The pact runs to March 2018, but Saudi Arabia and Russia have voiced support to extend the agreement. OPEC is scheduled to meet officially at its headquarters in Vienna, Austria, on November 30.
“Oil is higher again as the market, and sentiment moves in OPEC’s favour,” said Greg McKenna, chief market strategist at futures brokerage AxiTrader.
“The fear of oversupply could easily turn to a fear of undersupply if inventories keep declining like they have been and demand continues to grow,” said William O’Loughlin, investment analyst at Rivkin Securities.
Despite the upbeat market sentiment, some analysts were cautious.
“U.S. shale output could keep a lid on prices over the medium to long-term,” said Shane Chanel, equities and derivatives adviser at ASR Wealth Advisers.
WTI’s $6.8 per barrel discount to Brent is a result of rising American crude production , which is up almost 13 percent since mid-2016 to 9.5 million barrels per day (bpd), making U.S. crude exports highly profitable.
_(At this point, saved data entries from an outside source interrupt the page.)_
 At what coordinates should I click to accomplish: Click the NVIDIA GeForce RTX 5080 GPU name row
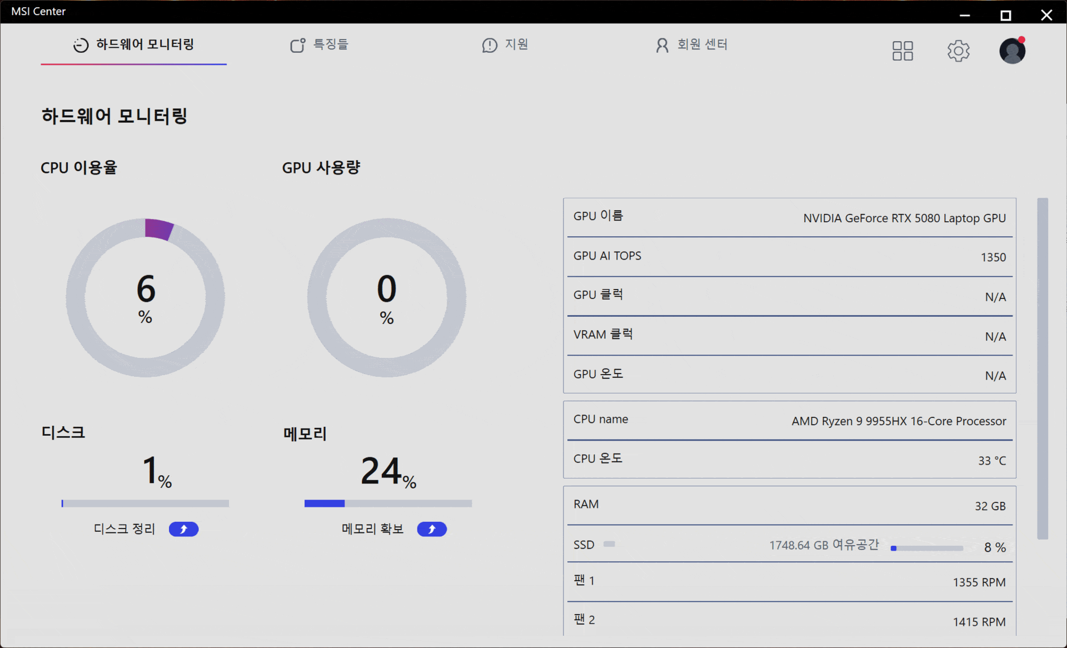[x=789, y=217]
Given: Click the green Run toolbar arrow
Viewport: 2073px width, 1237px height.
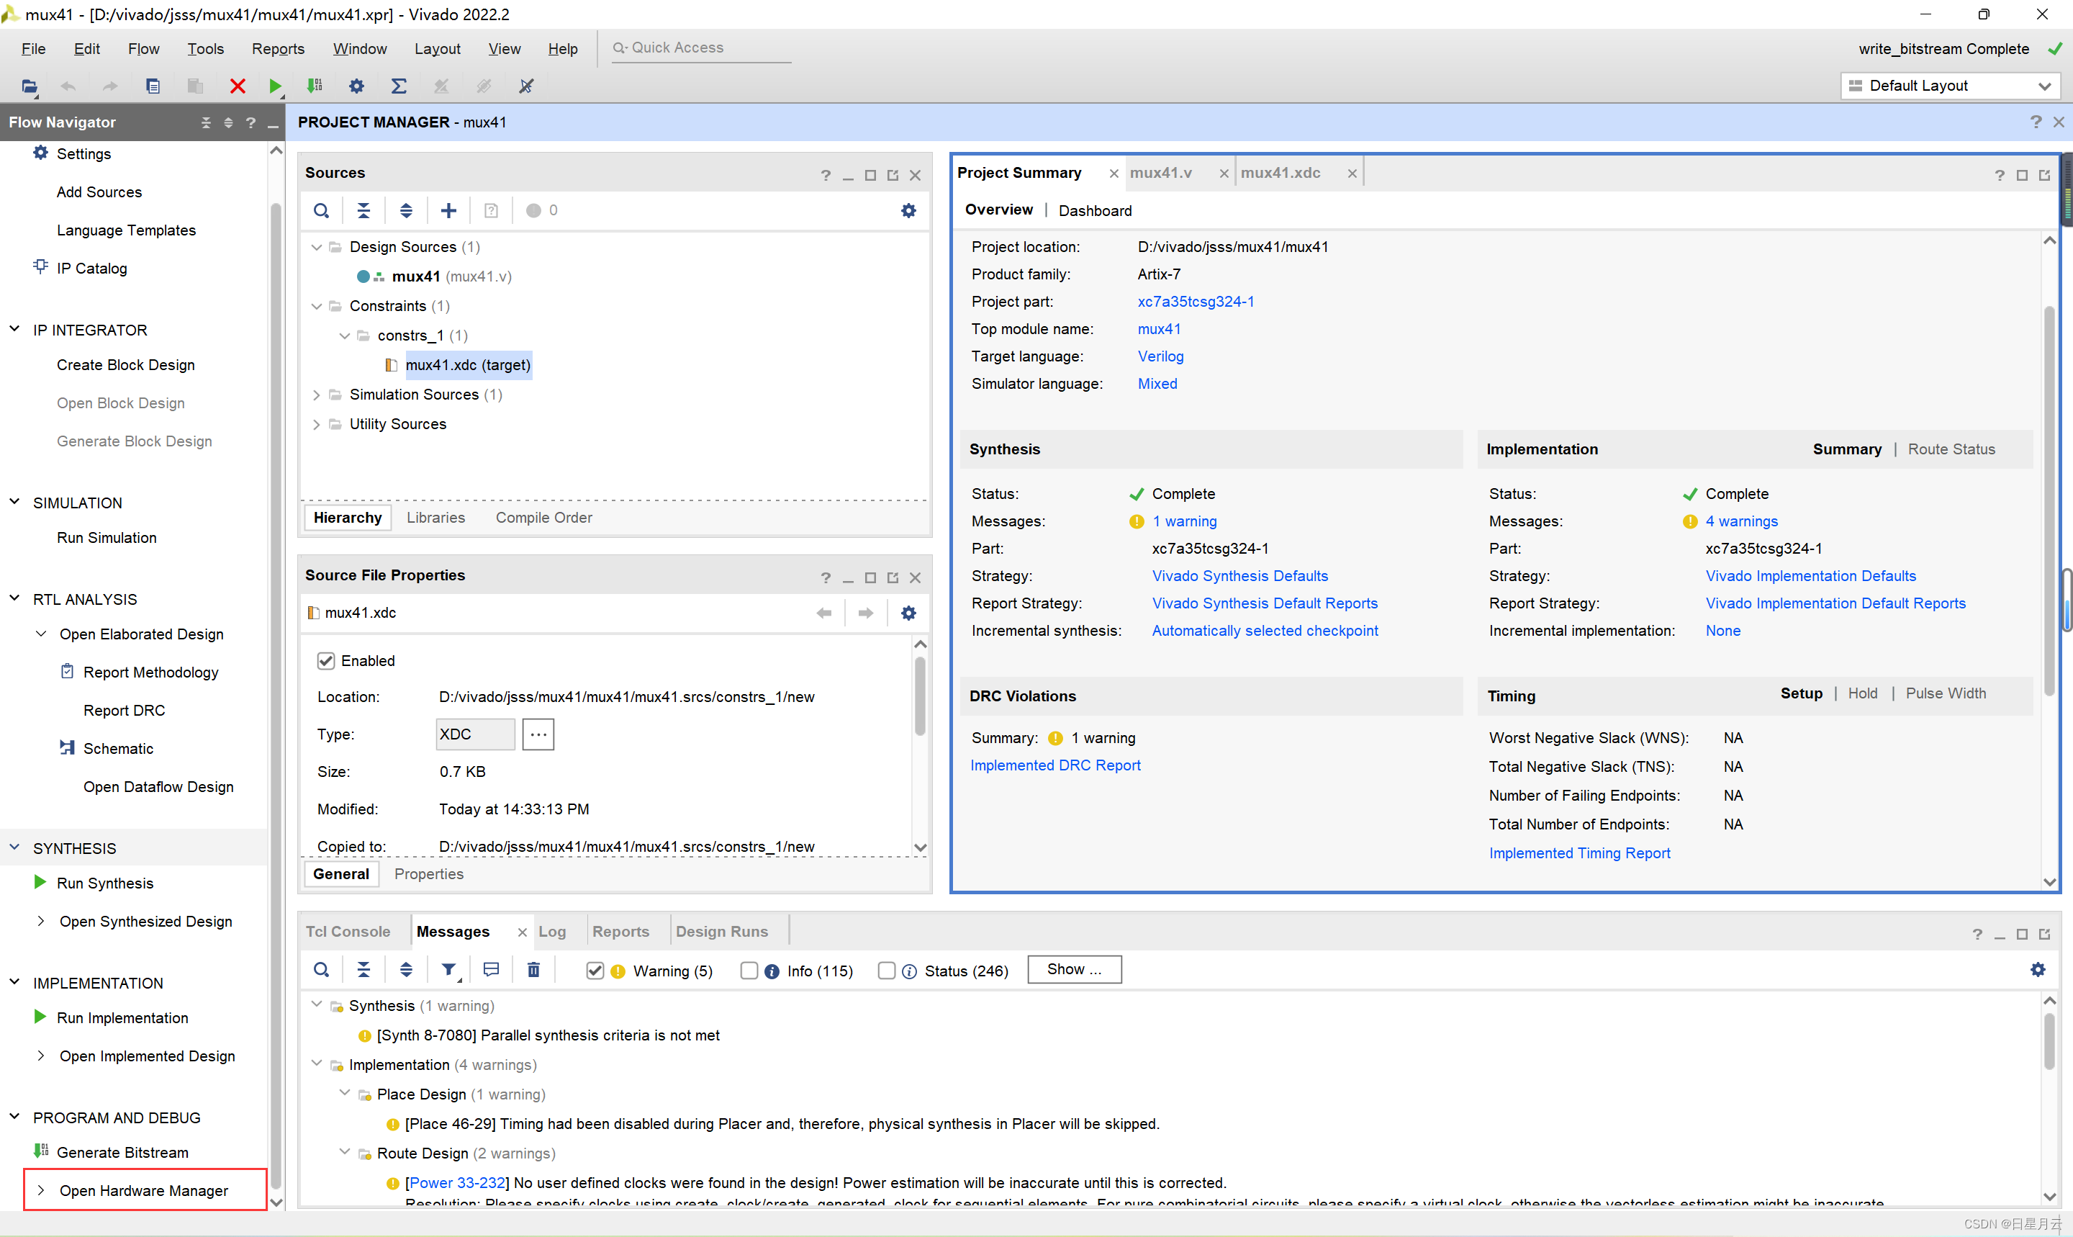Looking at the screenshot, I should click(275, 86).
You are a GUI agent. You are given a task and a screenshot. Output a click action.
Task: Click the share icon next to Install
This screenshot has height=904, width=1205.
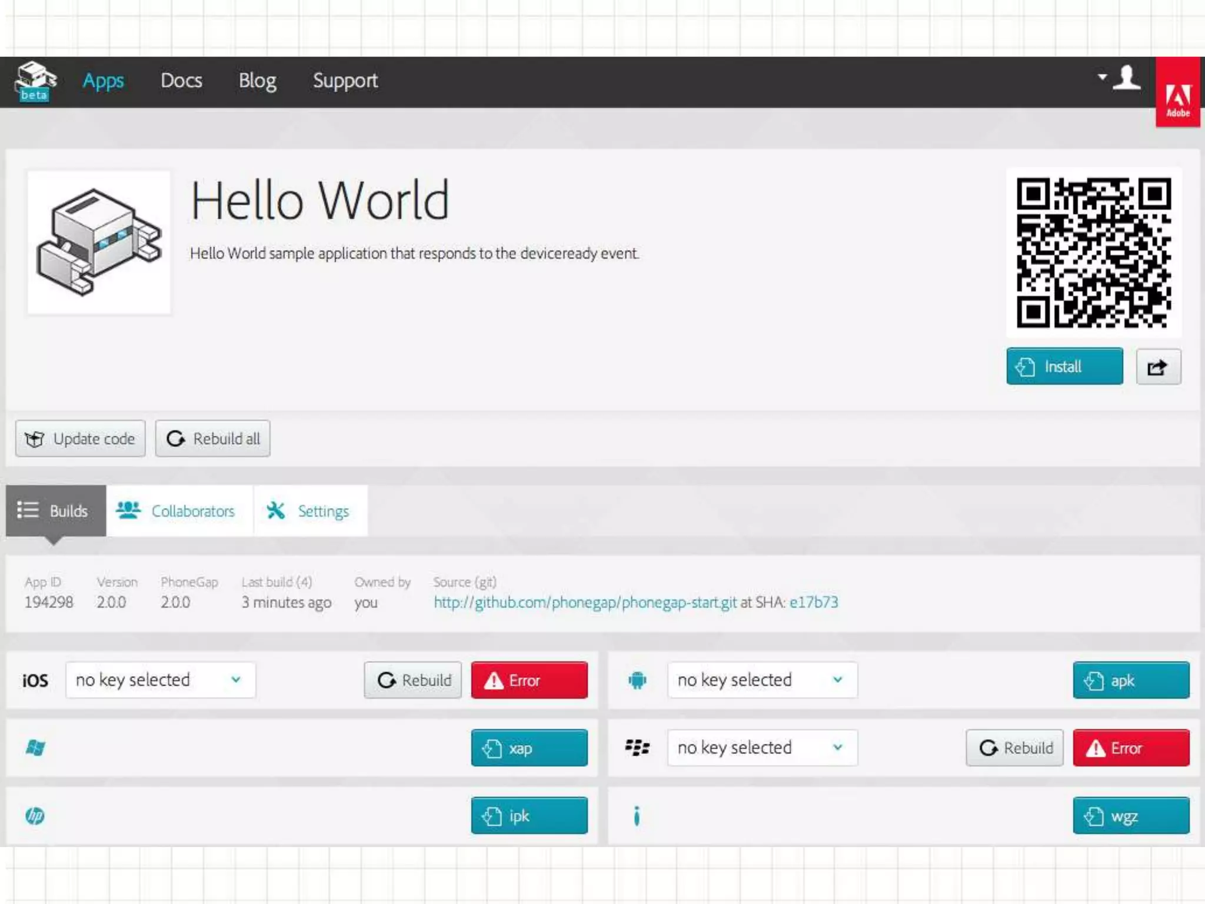click(1157, 367)
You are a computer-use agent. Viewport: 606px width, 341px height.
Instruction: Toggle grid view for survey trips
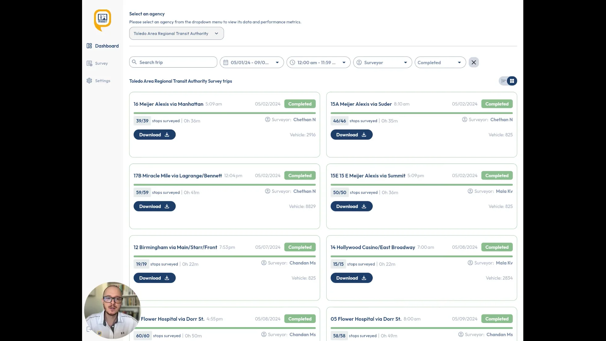click(512, 81)
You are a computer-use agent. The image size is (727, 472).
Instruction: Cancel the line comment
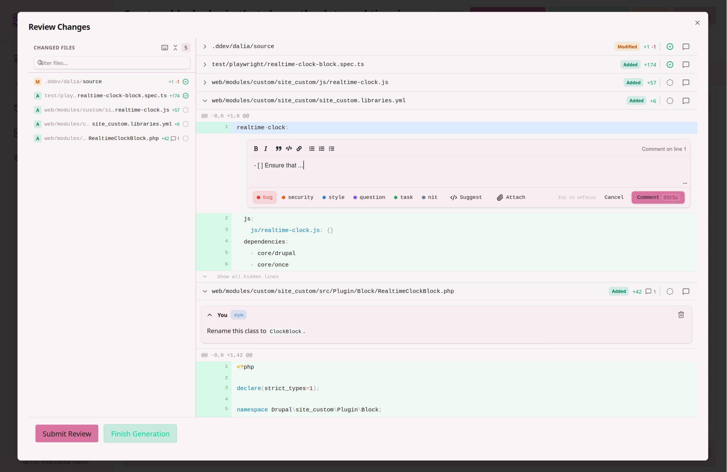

Also, not everybody within OPEC is withholding output with the discipline of the Saudis.
Iraq has increased exports from its southern oilfields to 3.45 million barrels per day (bpd) to make up for a shortfall from the northern Kirkuk fields, Basra Oil Company Director General Ihsan Abdul Jabbar told Reuters. Exports from Basra had previously averaged 3.23 million bpd.
State-owned Abu Dhabi National Oil Co (ADNOC) said last week it has cut the amount of oil supplies to its customers for December by reducing Murban grade by 15 percent, Das grade by 10 and Upper Zakum crude by 5 percent.
The Organization of the Petroleum Exporting Countries and allied non-OPEC producers including Russia cut output by about 1.8 million barrels per day from January 1, and extended the existing supply curb into March 2018.
Compliance with the cuts among OPEC and other oil producers were over 100 percent in the past couple of months, a rare level of commitment to supply curbs for the organisation.
The UAE’s compliance, however, has been lower because it is using its own, higher, output level as a reference point for its supply cut, rather than the supply baseline used in the agreement.